Can you guarantee performance SLAs even when a disk fails? When a cable breaks? When you create business copies of your data? When you do backups, reporting, analytics, ETL?
When a rogue user triggers an ad hoc monster query? When your company’s customers log in ‘en masse’ because your marketing department ran a successful marketing campaign?
If you’re a frequent follower of my blog, you know I like metaphors – so let’s use one here. If you’re looking for a box with the highest claimed IOPS numbers, it’s like you’re buying a thoroughbred racing car. It will win over other cars in a race (proof of concept) when all circumstances are right: No rain on the track, highly trained driver, high-octane fuel, slick tyres, etc.
Would a true racing car be equally good for your daily drive to work? The engine needs replacement with each 100 laps, the tyres wear out even before that, a few drops of rain will ruin your whole day, not to speak about fuel efficiency or driver comfort. And you can’t bring passengers, it’s one seat only. No trunk space. Need a helmet and a support team to operate. Oh and by the way, the car’s published top speed (the reason for buying that car in the first place) can never be achieved on a normal busy highway.

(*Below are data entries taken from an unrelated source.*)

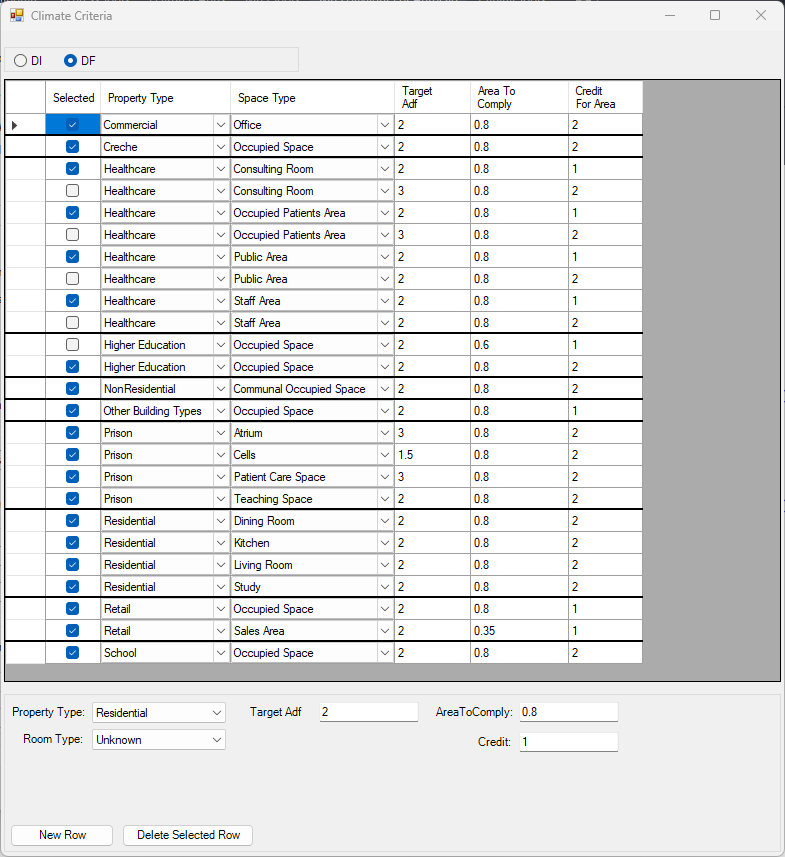The height and width of the screenshot is (857, 785).
Task: Select the DI radio button
Action: coord(21,61)
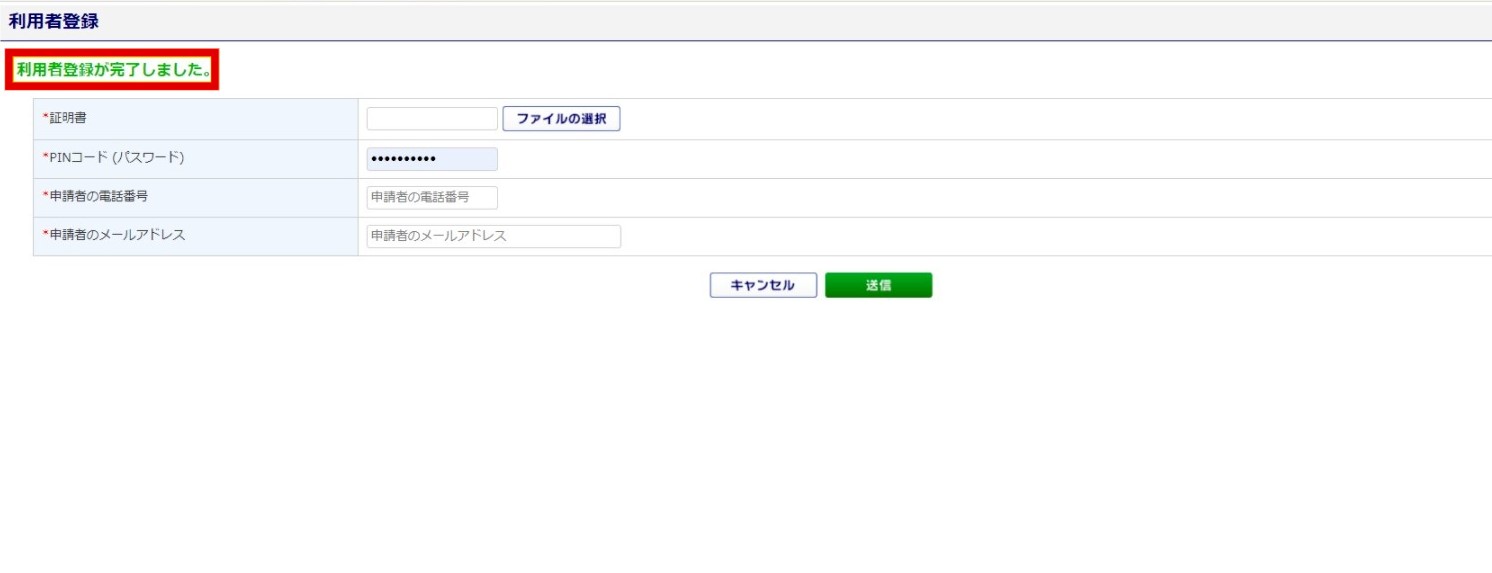Click the 申請者の電話番号 label text

point(99,196)
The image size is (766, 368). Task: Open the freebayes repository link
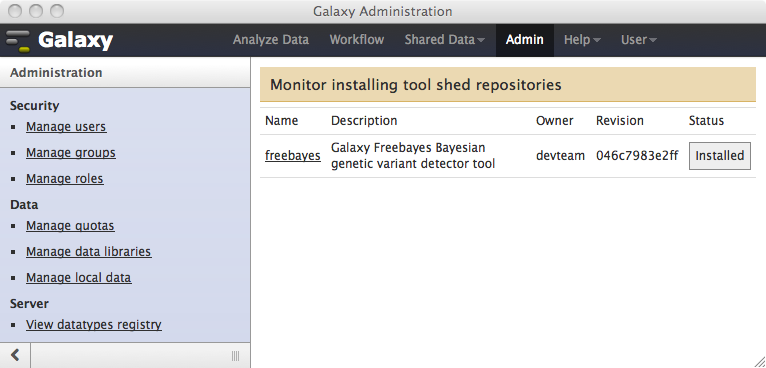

The average application landscape in my opinion looks more like the Paris-Dakar rally than a formula race track: It’s hot, fine sand wreaks havoc on smooth operation of moving parts, there are bumps and potholes where you can’t see them, you need to bring spare tyres, fuel and other resources, speeds vary from very low to very high, but never even close to the speeds on the racing track and the weather is unpredictable. If you want to even finish the race you need a vehicle that can stand the harsh desert environment and keeps going even if something breaks… Forget about the racing car, you probably need something more like a Dakar truck.
So what indicators should we look for when comparing flash storage?
- Data integrity, reliability, impact of component failures
- Ability to survive without data loss or downtime, even if more than one drive breaks
- Consistent performance (measured in IOPS as well as latency), not the “break the Guinness Book of Records” show-off numbers but the minimum performance levels your business needs, ALWAYS, even when bad things happen or when you drive large IO loads for long periods of time
- Inline (direct) data services or post-processing?
- Performance impact of data rebuilds (re-silvering)
- Sensitivity for IO “hotspots”
- Ease of use
- Virtual provisioning efficiency
- Data compression capabilities
- Encryption, security
- Cloning/snapshots efficiency, overhead, sizing limits, ease of use, application consistency groups
- Scalability (online adding of capacity, sizing limits)
- Data replication features (either built-in or using separate appliances from the vendor but well-integrated)
- Product quality, customer service reputation, existing customer base (are you a Guinea pig field-testing a new product or using proven technology)
- API features (VMware VAAI, SNIA T10, storage management APIs)
- 3rd party management tools (reporting, automated provisioning, …)
- (virtual) OS and platform support, interoperability
The list is not complete – you may require additional features or indicators, but you get the idea.
If you base your purchase decision purely on marketed peak IOPS numbers, you may find yourself spending too much on a product that offers too little.